Beginning in the fall of 2014, faculty and students in the Virginia Tech History Department, along with colleagues in the University Libraries’ Special Collections and campus partners including HokiePRIDE, the LGBT Faculty/Staff Caucus, and the Ex Lapide Society (the LGBTQA alumni network at VT) began collecting oral histories to document the history of Lesbian, Gay, Bisexual, Transgender, and Queer life in the 20th century American South and specifically at Virginia Tech. This collection consists of oral history interviews with influential members of the LGBTQ+ community at Virginia Tech, both past and present. Interviews were conducted by Tamara Kennelly, University Archivist, and students of Professor David Cline's Oral History class.
Katherine Allen is a professor of Human Development at Virginia Tech. In her oral history, Katherine Allen discusses her activism, her relationships and personal identity, her experiences as part of a ‘lesbian poster family’ and as an ‘out’ faculty member at Virginia Tech.
Luther Brice, Interview 1
Luther Kennedy Brice, Jr. was a professor of chemistry at Virginia Tech from 1954 to 1986. In this first oral history, Brice discusses how one had to be underground about being gay during his student years and through much of his time as a professor at Virginia Tech.
Luther Brice, Interview 2
In this second oral history, Professor Brice discusses his approach to and ideas about teaching. He also explains some aspects of his chemical magic show.

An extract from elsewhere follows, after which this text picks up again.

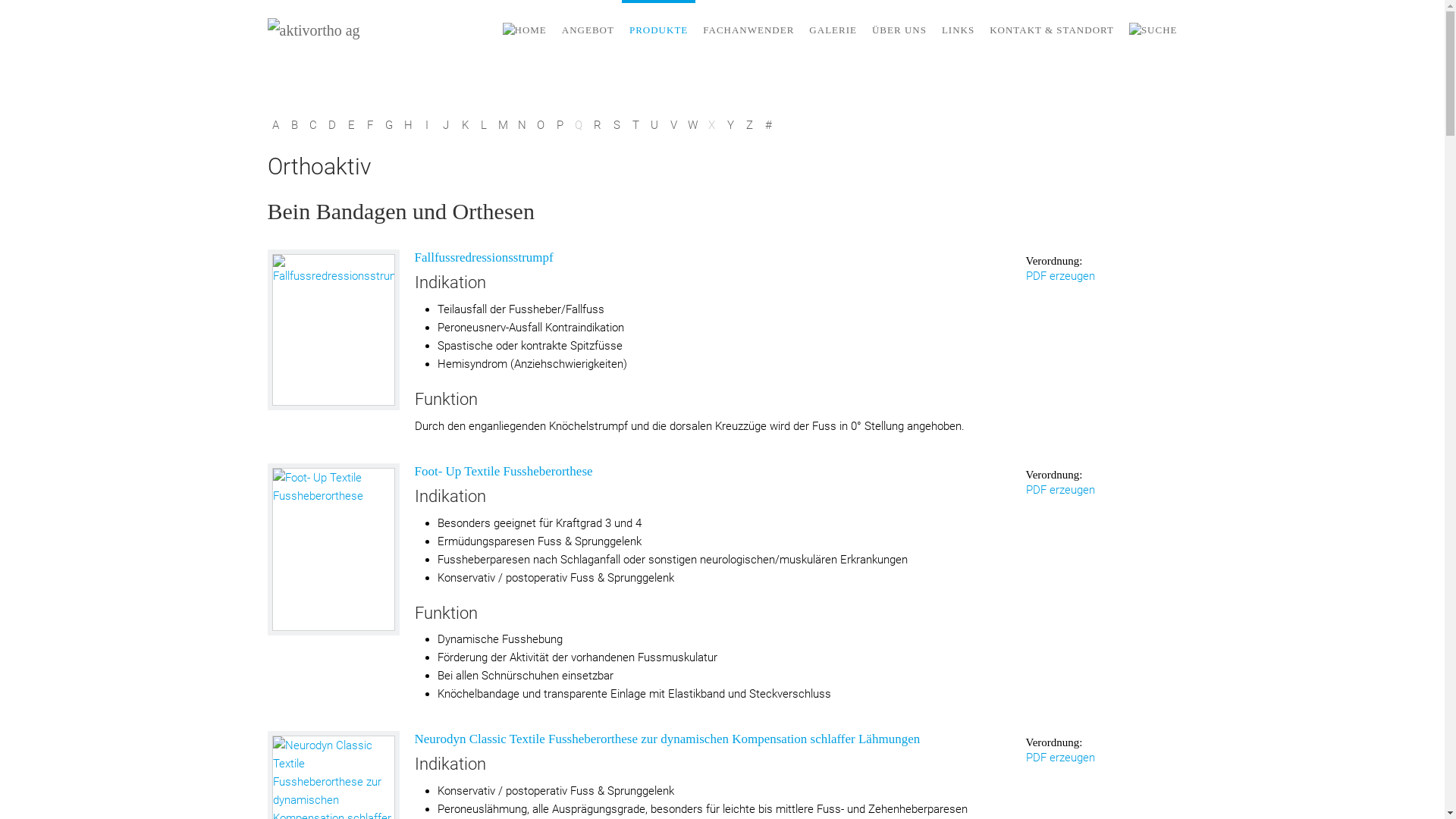 The image size is (1456, 819). I want to click on 'B', so click(294, 124).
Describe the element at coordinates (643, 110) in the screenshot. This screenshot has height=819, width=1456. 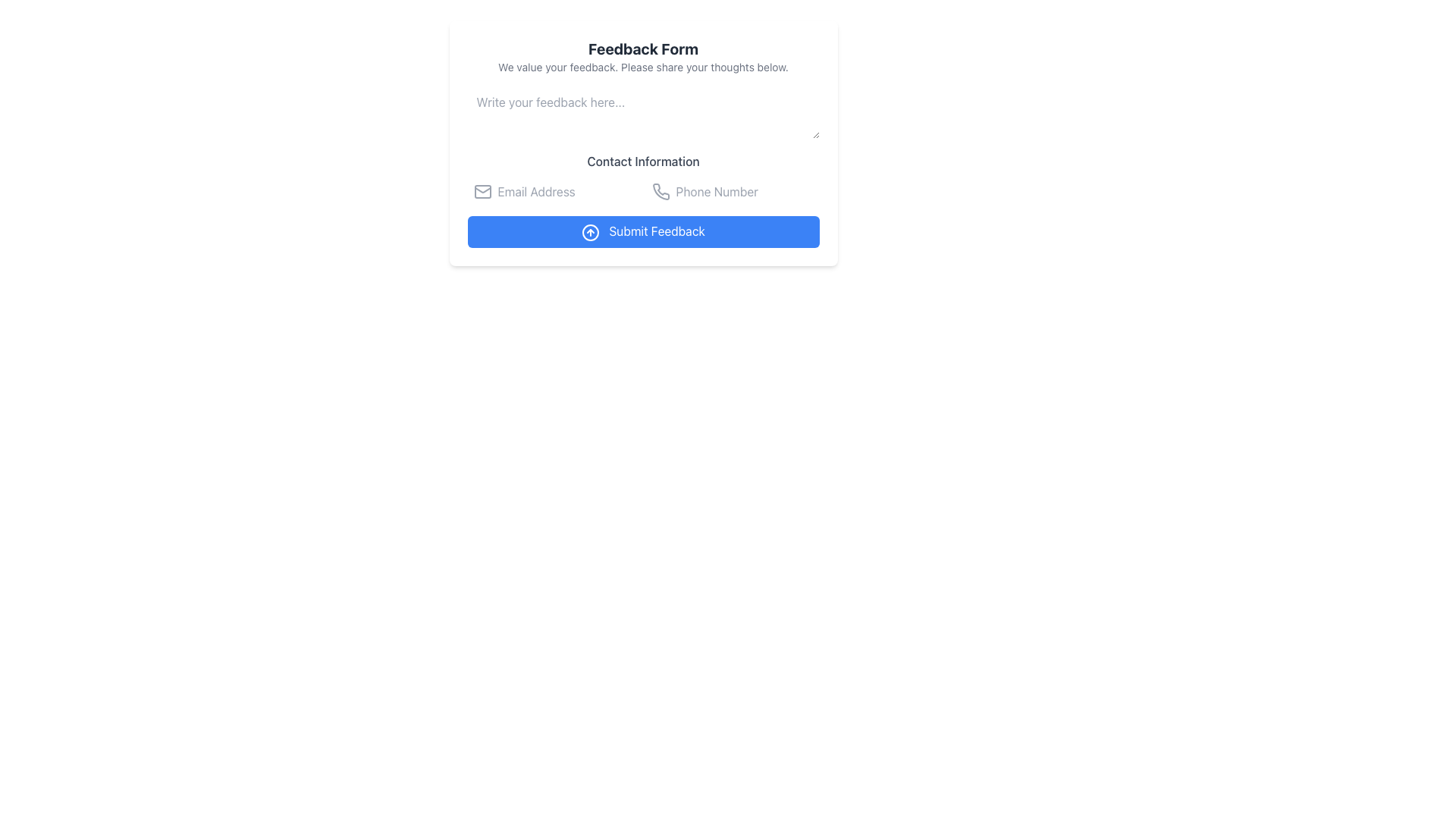
I see `the text input box styled with rounded corners and a light border, which has the placeholder text 'Write your feedback here...', by pressing the tab key` at that location.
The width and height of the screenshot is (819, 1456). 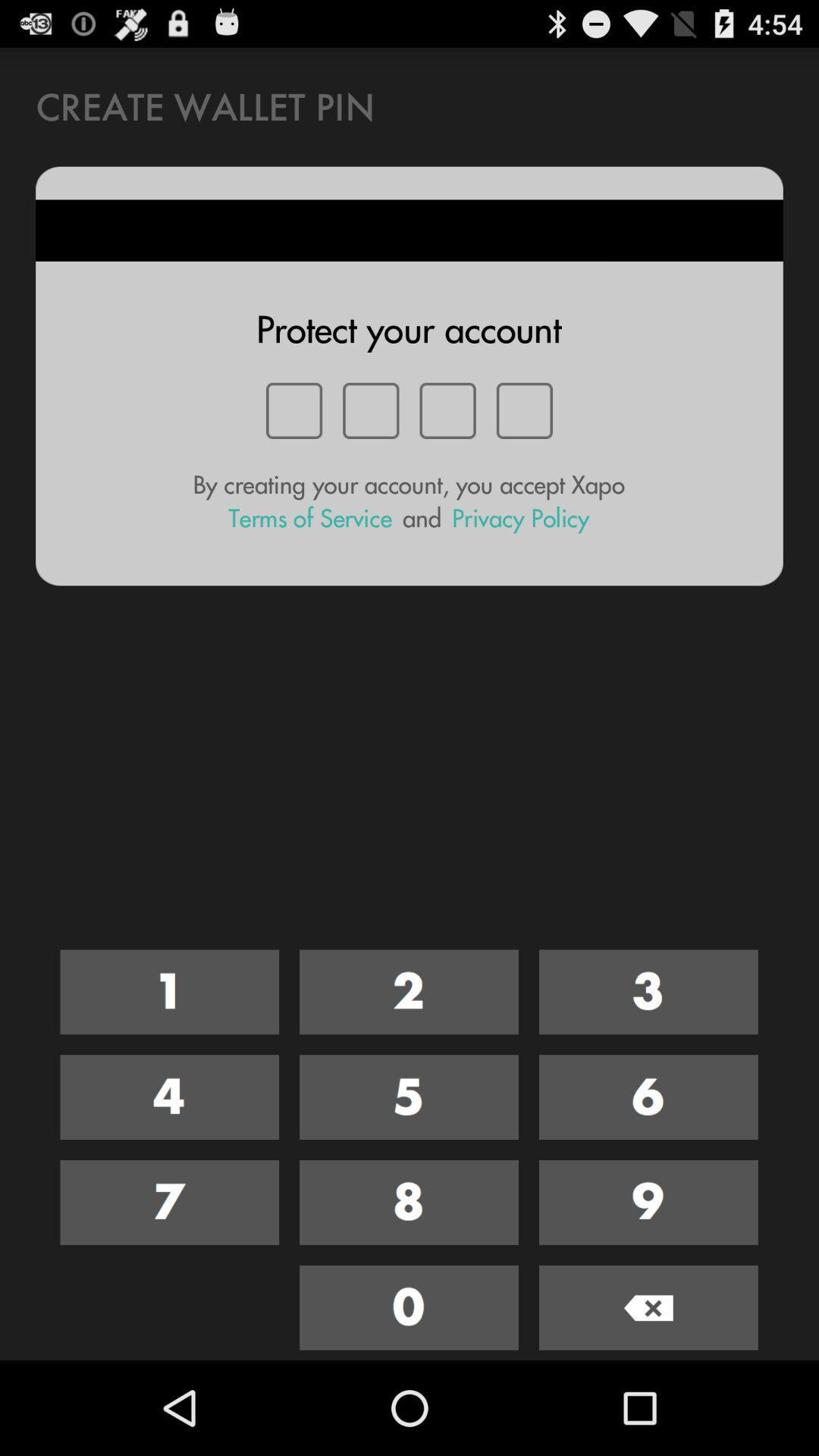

Tom Brobson graduated from Virginia Tech in 1982 and returned to work for Tech in 1989 in the Department of University Relations. In his oral history, Brobson discusses his life as an out gay undergraduate student in the late 70s and early 80s as well as his activism while an employee.
Gwendolyn Coleman was born in Nankudo, Namibia before moving to Mays Landing, New Jersey. Gwen graduated from Virginia Tech in Spring 2015 with a degree in the Biological Sciences. In her oral history Coleman discusses her progressive views on sexuality and identity as a current VT student. Raised in a religious and culturally diverse home, Coleman expresses how she navigated sexuality growing up. As a current student she also addresses contemporary trends and issues that she sees on campus in the LGBT and LGBTA communities, her work involving Hokie Pride, her experience in aiding the Health Education and Awareness team in being more inclusive, and her opinions on the Virginia Tech diversity climate.

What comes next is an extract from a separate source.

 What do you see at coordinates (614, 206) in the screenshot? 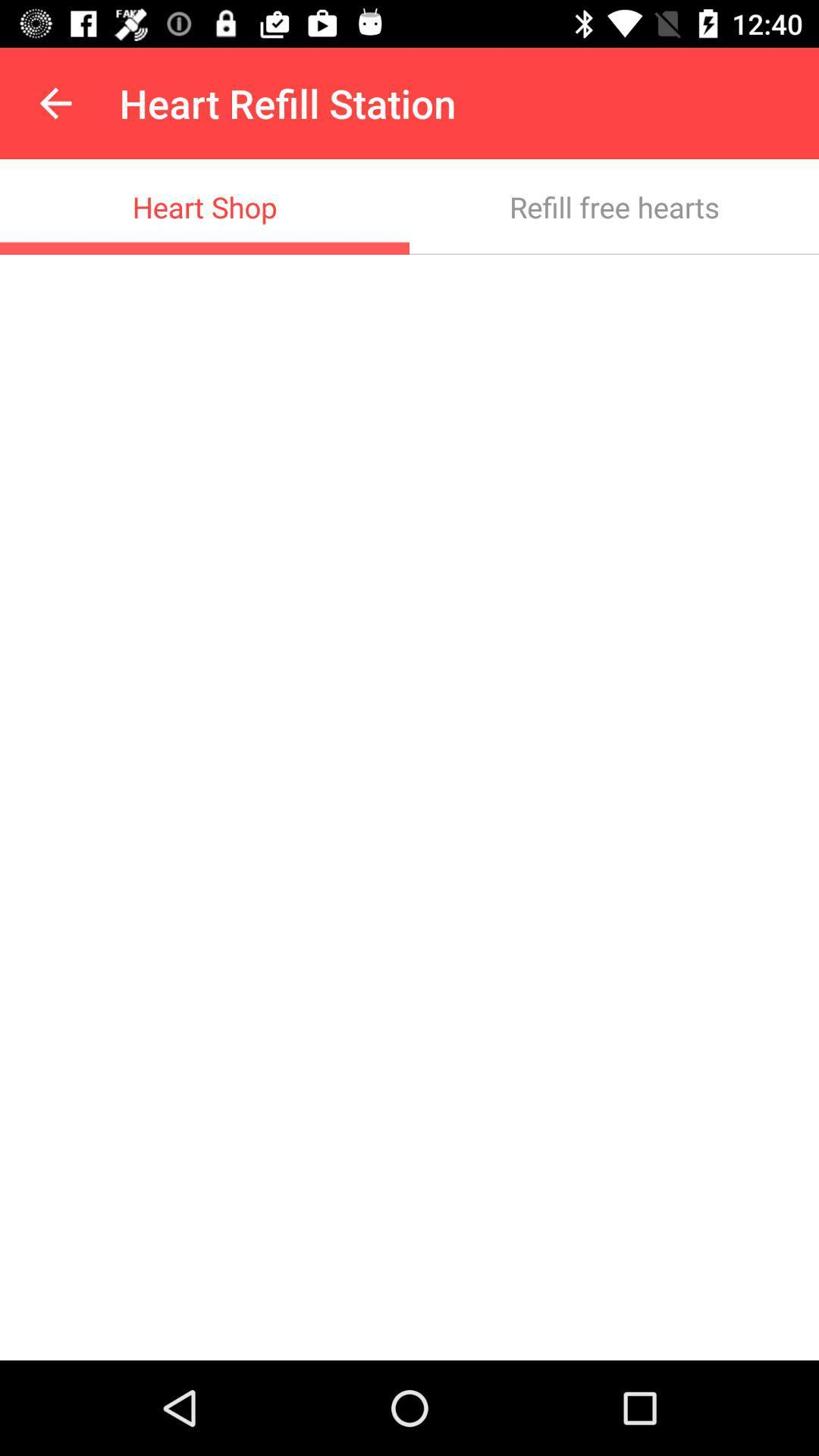
I see `the icon at the top right corner` at bounding box center [614, 206].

Dolly Davis studied architecture at Virginia Tech in the late 1980s, and is now an architect in Roanoke, Virginia. In the early 2000s Davis came out as transgender. In her oral history, Davis describes her upbringing and college experience at Tech, her life as a transgender woman, the process of coming out to herself as well as others, and her activism on behalf of the transgender and LGBT community in Roanoke and at Virginia Tech.
Mary Beth Dunkenberger
Mary Beth Dunkenberger has worked at Virginia Tech since 2001 and is the Senior Program Director at the Virginia Tech Institute for Policy and Governance. In her oral history, Dunkenberger discusses her first marriage and children before coming out as a lesbian to her family in her 30s. She also discusses her involvement in the LGBTQ community, and issues related to LGBTQ and other minorities at Virginia Tech and in Virginia, including religion, gay marriage, and the LGBTQ climate survey at Virginia Tech.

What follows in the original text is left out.